Segment Start: Extracted information

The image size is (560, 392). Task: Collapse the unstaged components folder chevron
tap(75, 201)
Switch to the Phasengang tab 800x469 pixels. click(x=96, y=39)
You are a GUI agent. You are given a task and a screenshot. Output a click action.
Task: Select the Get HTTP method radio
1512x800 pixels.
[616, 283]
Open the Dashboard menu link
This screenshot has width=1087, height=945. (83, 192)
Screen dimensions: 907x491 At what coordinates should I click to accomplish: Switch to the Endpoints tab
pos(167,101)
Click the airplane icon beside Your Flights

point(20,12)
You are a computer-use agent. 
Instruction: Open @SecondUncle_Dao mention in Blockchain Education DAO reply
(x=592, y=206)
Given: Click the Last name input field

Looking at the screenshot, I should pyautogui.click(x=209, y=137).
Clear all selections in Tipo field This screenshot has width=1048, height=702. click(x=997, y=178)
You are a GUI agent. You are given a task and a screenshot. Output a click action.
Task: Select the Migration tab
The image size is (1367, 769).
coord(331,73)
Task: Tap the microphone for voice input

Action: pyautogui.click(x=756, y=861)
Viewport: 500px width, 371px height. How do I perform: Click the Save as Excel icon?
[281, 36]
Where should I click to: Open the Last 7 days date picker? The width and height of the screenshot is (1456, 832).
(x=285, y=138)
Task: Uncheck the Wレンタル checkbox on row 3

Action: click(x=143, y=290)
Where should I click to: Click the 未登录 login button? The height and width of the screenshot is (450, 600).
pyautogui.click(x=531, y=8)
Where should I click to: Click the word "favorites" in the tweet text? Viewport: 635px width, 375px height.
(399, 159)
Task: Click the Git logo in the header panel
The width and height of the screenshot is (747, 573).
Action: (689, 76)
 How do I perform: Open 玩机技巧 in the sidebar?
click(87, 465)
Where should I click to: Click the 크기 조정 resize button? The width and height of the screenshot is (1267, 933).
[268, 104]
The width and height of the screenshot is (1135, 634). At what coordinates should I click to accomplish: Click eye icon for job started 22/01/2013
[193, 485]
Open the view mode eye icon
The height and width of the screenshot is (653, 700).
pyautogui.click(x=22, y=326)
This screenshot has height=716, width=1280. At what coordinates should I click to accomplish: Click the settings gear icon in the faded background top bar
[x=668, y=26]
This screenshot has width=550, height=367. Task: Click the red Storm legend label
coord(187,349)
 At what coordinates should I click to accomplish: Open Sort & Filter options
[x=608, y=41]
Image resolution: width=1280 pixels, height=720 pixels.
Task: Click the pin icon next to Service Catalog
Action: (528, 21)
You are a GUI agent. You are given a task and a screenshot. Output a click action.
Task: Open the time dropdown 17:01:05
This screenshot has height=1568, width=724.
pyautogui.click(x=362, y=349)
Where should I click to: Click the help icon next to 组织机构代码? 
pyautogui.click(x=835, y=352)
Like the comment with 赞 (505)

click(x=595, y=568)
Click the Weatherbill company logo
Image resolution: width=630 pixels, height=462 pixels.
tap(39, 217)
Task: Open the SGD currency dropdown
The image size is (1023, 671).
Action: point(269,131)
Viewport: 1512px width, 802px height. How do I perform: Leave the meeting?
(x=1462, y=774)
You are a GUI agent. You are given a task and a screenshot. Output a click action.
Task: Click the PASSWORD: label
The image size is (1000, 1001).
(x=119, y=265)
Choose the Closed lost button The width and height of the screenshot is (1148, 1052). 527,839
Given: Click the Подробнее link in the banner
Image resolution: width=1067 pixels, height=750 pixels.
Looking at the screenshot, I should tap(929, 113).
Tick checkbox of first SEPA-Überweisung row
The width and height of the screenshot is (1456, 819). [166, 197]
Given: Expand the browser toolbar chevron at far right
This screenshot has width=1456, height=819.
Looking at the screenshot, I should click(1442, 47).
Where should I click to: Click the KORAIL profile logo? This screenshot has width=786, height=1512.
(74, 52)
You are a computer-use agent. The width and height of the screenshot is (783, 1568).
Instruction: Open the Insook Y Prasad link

Segment End: Extracted information

- [Task to carry out]: Within the listing above, find every line containing the string "computer" and return it.

- [Answer section]:
You are a computer-use agent. 
You are a computer-use agent. The width and height of the screenshot is (783, 1568).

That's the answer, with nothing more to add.